Records from a data source
┌──
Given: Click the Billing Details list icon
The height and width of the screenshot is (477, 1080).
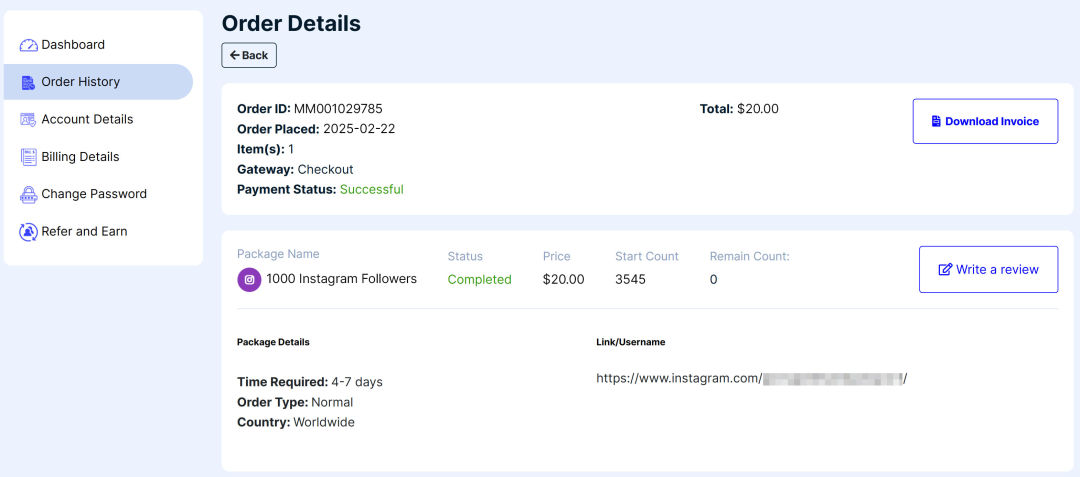Looking at the screenshot, I should coord(28,157).
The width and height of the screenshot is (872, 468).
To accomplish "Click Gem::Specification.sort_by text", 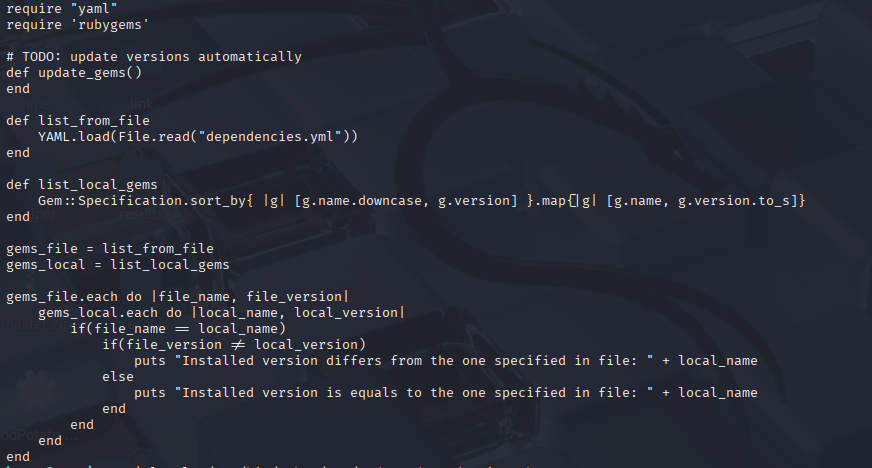I will 142,201.
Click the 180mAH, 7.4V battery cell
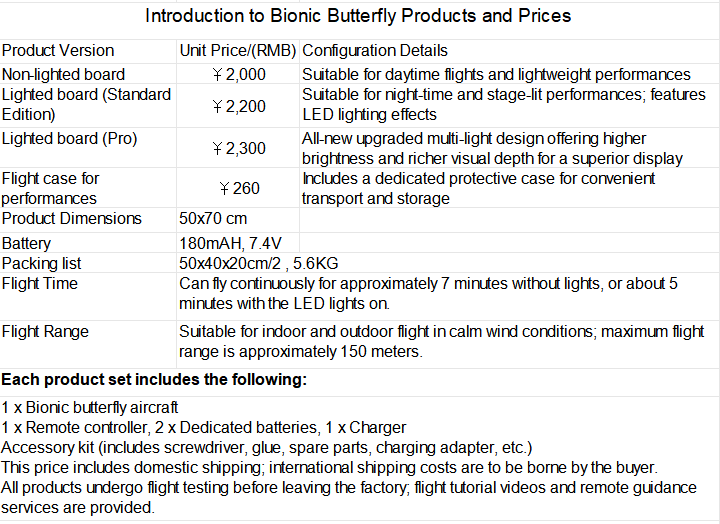 click(238, 242)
└──
- Written problem: Collect every line of the items above that contains the word "width".

- Response for this exercise:
The height and width of the screenshot is (477, 1080).
The width and height of the screenshot is (872, 468).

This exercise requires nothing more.